The thrust of this provision is plain: in representing a client, a lawyer may not provide financial assistance such as living expenses to the client, but the lawyer may both advance and guarantee litigation expenses. Thus, under the plain language of the rule, a lawyer entering into a contingent fee agreement, or any other agreement with a client, may agree to bear the cost of his or her disbursements, so long as they constitute “the expenses of litigation.”

This conclusion is supported by the history of the adoption of Rule 3.7(d). As the reporter’s notes make clear, the rule was based on Disciplinary Rule 5‑l03(b) of the American Bar Association Model Code of Professional Responsibility, which is identical to Rule 3.7(d) except that the disciplinary rule contained a proviso at the end specifying that the advance or guarantee of litigation expenses may only occur if “the client remains ultimately liable for such expenses.” This proviso was omitted from Bar Rule 3.7(d) by its drafters, the Select Commission on Professional Responsibility. The reporter’s notes indicate the reason why the proviso was eliminated:

The Commission believes the provison was unrealistic and unenforced and that it might often prove inimical to clients’ interests. The rule was inconsistent with the modern assessment of the need to broaden access to courts.

It is thus clear that the drafters of Rule 3.7(d) intended that lawyers be able to advance litigation expenses to clients without restriction.[1]

The provisions of Bar Rule 8, relating to contingent fee agreements, are not to the contrary. Rule 8(e)(6) provides that the required written contingent fee agreement include “a statement regarding the attorney’s anticipated expenses and disbursements, if any, for which the client is to be liable” (emphasis added). Thus, the rule does not prohibit a lawyer from agreeing to absorb the client’s litigation expenses.[2]


Footnotes

[1]This approach was later followed by the American Bar Association in the adoption of its Model Rules of Professional Conduct, which replaced the Model Code. Model Rule 1.8(e) provides:

A lawyer shall not provide financial assistance to a client in connection with pending or contemplated litigation, except that:

(1) A lawyer may advance court costs and expenses of litigation, the repayment of which may be contingent upon the outcome of the matter; and
(2) A lawyer representing an indigent client may pay court costs and expenses of litigation on behalf of the client.

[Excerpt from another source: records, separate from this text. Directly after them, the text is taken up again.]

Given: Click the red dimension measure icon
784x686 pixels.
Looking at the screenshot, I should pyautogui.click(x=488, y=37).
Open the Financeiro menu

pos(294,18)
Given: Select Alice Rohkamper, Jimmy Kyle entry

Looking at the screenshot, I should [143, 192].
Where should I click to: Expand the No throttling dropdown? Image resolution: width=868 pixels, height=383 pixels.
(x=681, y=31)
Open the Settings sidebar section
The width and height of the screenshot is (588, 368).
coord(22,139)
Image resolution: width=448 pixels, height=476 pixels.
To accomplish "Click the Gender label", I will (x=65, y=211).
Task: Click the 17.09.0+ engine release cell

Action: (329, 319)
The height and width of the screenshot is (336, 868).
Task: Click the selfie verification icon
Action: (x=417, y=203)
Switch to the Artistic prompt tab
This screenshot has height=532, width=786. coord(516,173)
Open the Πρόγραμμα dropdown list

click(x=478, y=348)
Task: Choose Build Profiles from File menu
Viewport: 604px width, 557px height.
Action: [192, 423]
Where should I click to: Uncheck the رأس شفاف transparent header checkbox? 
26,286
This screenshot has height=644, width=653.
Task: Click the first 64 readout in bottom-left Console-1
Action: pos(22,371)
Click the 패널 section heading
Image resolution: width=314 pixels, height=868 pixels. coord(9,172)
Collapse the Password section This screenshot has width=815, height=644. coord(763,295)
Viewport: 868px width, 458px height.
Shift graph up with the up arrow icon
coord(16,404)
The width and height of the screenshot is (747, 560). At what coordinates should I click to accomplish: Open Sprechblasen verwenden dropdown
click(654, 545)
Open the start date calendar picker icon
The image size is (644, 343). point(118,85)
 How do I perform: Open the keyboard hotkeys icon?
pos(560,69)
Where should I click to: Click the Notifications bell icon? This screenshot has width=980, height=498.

[2] The requirement of Rule 8(e) that the agreement indicate if the client is to be liable for litigation expenses might be thought to be inconsistent with the final sentence of Rule 8(a) which provides that, in order to count as a “contingent fee agreement,” an agreement “shall not include an arrangement with a client, express or implied, that the client in any event is to pay the attorney the reasonable value of the attorney’s services and reasonable expenses and disbursements.” The Commission thinks, however, that the reference to “reasonable expenses and disbursements” in Rule 8(a) is meant to apply only in circumstances where there is an agreement in which the client agrees to pay the lawyer’s fees. When the client does not undertake to pay such fees (and expenses and disbursements), the agreement becomes “contingent” within the meaning of Rule 8, and the requirement of Rule 8(e)(6) that it state whether the client is to be liable for litigation expenses applies.